-- Task goal --
Rewrite the stretch of lines from the start through the line containing "tap(1514, 205)", both included, replacing "callout" with "annotation" and changing nothing else. Leave the pictures out of your answer.
(begin)
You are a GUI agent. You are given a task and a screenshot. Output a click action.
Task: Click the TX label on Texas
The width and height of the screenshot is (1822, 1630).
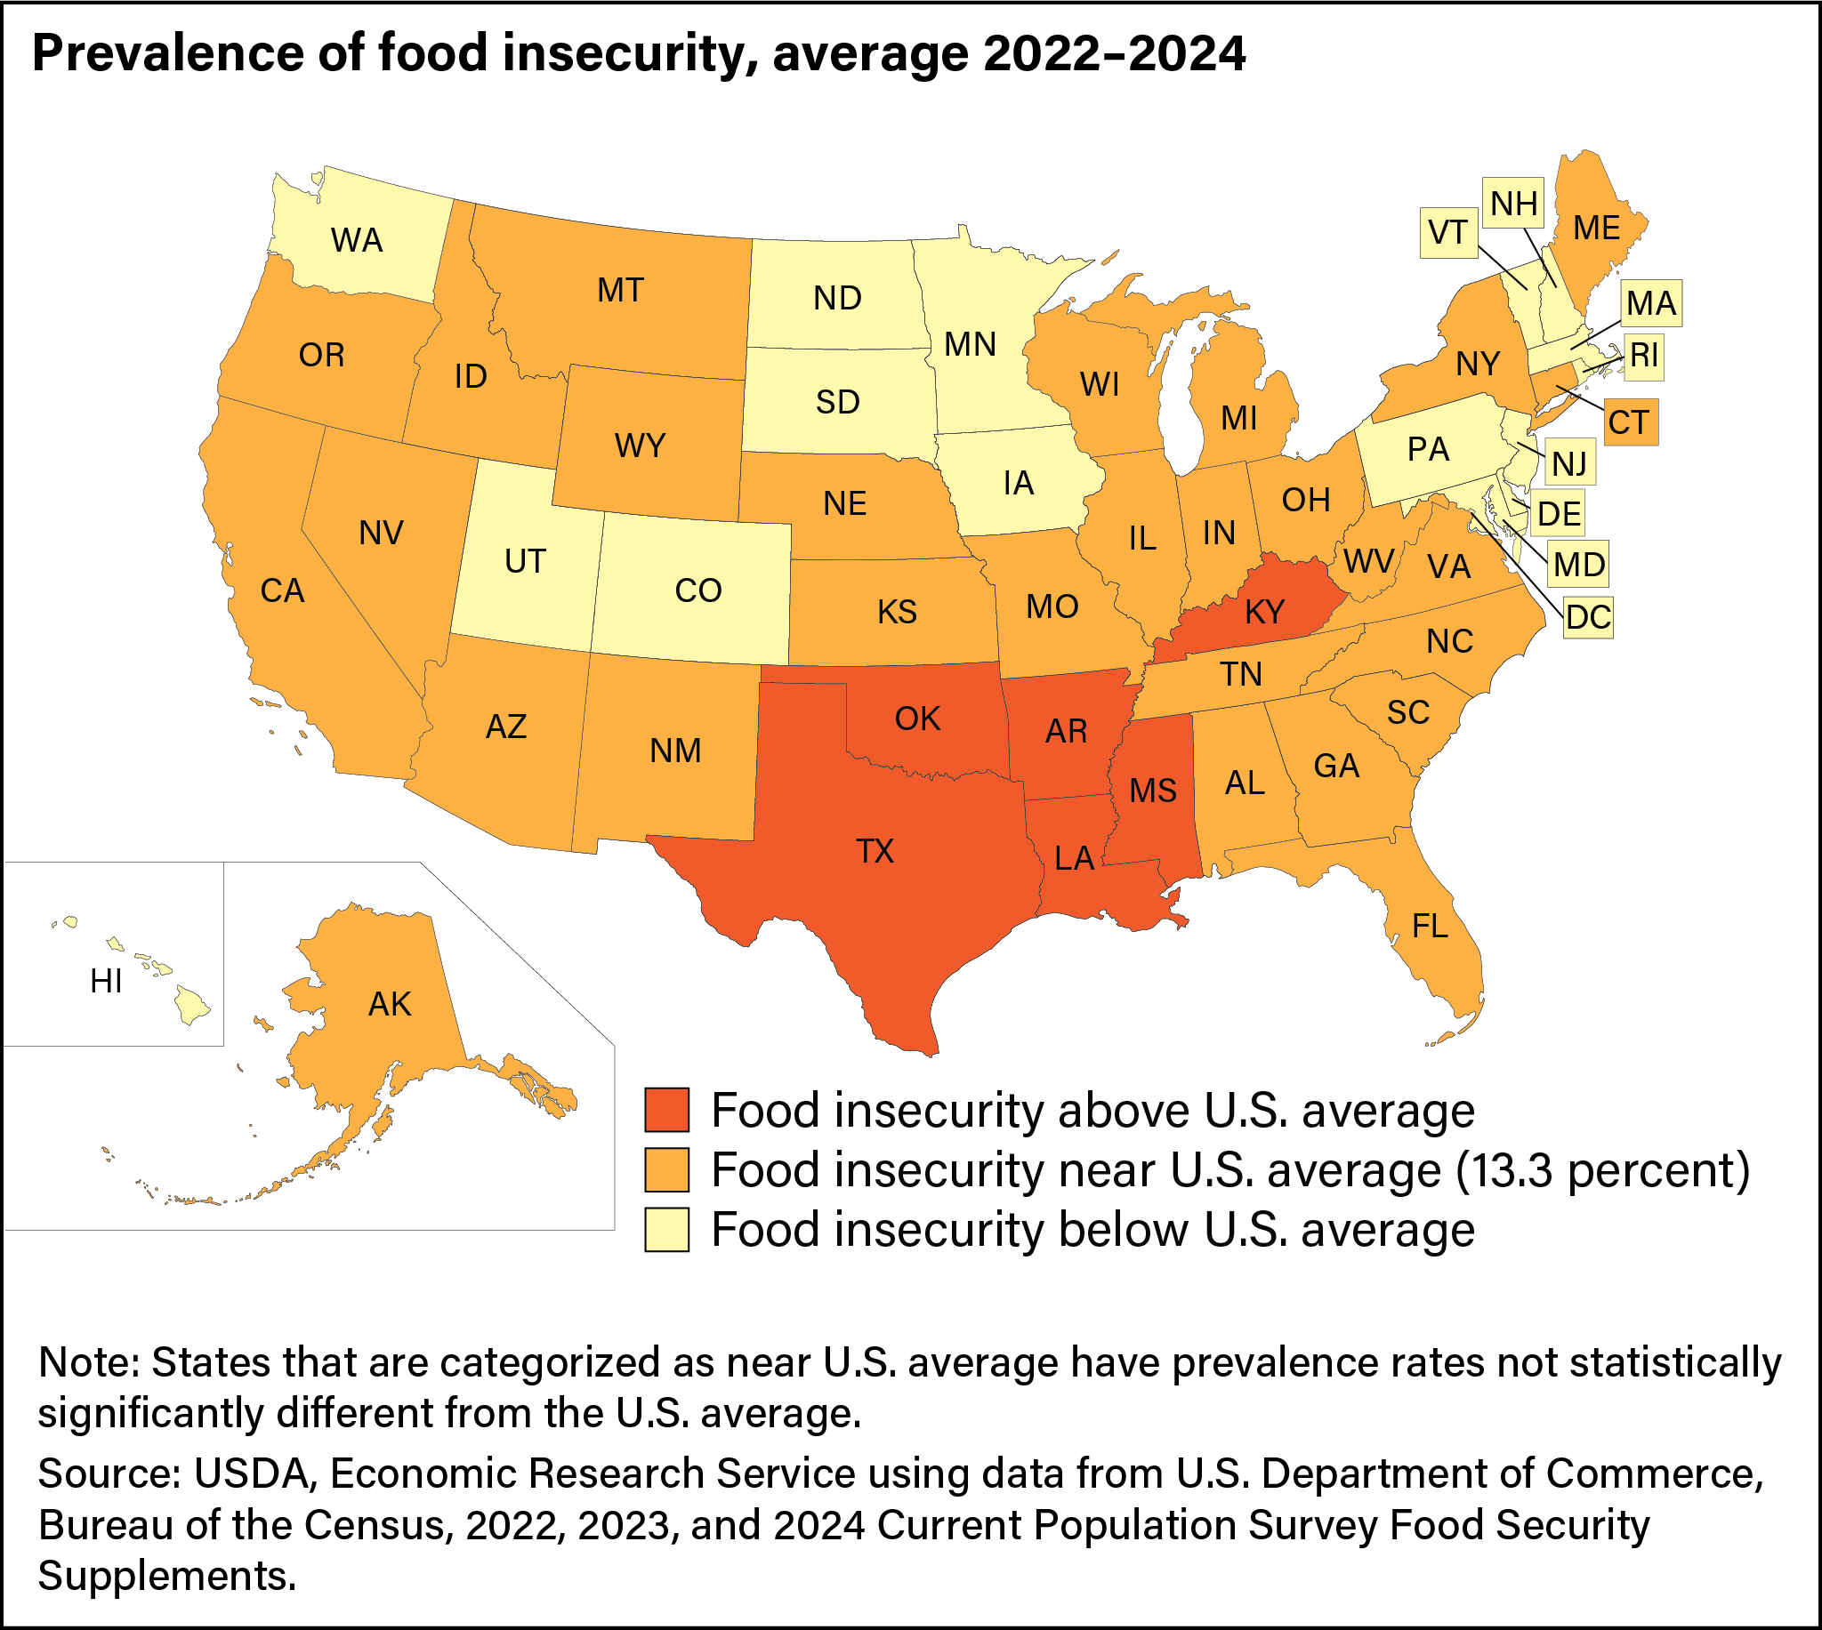tap(875, 851)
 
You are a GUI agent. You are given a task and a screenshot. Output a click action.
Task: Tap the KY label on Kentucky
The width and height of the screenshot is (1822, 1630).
tap(1265, 612)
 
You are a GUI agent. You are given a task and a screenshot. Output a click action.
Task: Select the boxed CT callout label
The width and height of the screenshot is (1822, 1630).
tap(1630, 422)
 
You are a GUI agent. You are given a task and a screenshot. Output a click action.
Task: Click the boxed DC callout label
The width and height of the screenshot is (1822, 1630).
tap(1588, 617)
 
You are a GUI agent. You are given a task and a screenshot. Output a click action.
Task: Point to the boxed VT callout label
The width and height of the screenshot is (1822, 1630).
tap(1447, 232)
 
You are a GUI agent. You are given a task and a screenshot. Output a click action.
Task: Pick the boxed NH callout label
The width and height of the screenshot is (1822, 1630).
tap(1514, 205)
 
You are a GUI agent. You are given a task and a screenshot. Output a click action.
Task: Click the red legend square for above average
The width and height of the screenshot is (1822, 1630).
tap(666, 1111)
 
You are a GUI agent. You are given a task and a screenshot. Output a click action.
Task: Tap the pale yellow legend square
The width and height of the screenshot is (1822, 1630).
tap(666, 1230)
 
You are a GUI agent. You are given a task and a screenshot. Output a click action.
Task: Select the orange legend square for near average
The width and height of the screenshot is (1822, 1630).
tap(666, 1170)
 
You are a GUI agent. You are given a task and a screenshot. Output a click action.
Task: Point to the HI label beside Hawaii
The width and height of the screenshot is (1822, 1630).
tap(106, 982)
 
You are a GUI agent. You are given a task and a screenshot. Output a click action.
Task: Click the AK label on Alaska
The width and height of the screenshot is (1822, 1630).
tap(390, 1005)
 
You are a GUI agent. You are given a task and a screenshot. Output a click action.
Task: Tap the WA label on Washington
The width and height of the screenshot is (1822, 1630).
tap(357, 240)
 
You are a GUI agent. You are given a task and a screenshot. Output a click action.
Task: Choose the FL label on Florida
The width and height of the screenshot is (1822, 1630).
tap(1430, 926)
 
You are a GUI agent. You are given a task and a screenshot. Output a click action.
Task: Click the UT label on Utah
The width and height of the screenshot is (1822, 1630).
tap(525, 561)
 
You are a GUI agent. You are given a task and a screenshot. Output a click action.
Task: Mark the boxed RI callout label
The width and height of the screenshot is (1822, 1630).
tap(1644, 356)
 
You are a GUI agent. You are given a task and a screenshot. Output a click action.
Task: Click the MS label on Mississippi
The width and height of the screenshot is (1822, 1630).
tap(1153, 791)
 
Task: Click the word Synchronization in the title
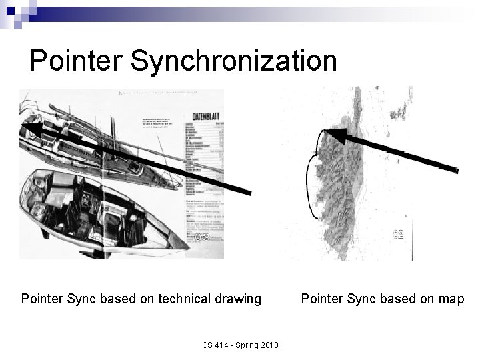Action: click(x=234, y=61)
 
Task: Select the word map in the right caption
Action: click(x=451, y=299)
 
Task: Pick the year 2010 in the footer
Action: click(x=269, y=345)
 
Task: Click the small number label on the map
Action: click(x=399, y=234)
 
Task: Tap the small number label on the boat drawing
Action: click(x=203, y=237)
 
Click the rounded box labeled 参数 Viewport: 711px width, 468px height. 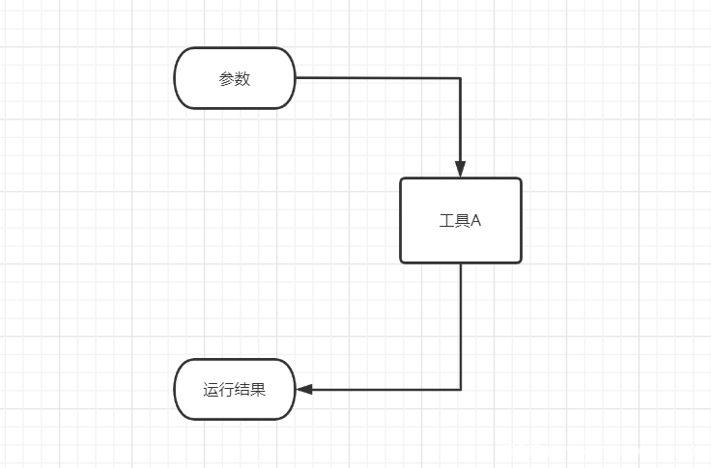[235, 78]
(end)
-- Exercise solution --
You are a GUI agent. You are given a task and a screenshot. Output a click action.
Task: Click the TX label on Texas
The width and height of the screenshot is (1822, 1630).
tap(875, 851)
 
You are a GUI agent. You are given a task and a screenshot. Output a click action.
Task: Tap the KY label on Kentucky
The width and height of the screenshot is (1822, 1630).
tap(1265, 612)
 
You are a GUI agent. You are given a task and a screenshot. Output a click action.
Task: Select the boxed CT annotation label
The width and height of the screenshot is (1822, 1630).
tap(1630, 422)
 
You are a GUI agent. You are given a task and a screenshot. Output a click action.
Task: Click the boxed DC annotation label
The width and height of the screenshot is (1822, 1630).
tap(1588, 617)
 
You are a GUI agent. You are given a task and a screenshot. Output a click action.
Task: Point to the boxed VT annotation label
The width and height of the screenshot is (1822, 1630).
tap(1447, 232)
 
You are a GUI agent. You are given a task and a screenshot. Output a click action.
Task: Pick the boxed NH annotation label
The width and height of the screenshot is (1822, 1630).
tap(1514, 205)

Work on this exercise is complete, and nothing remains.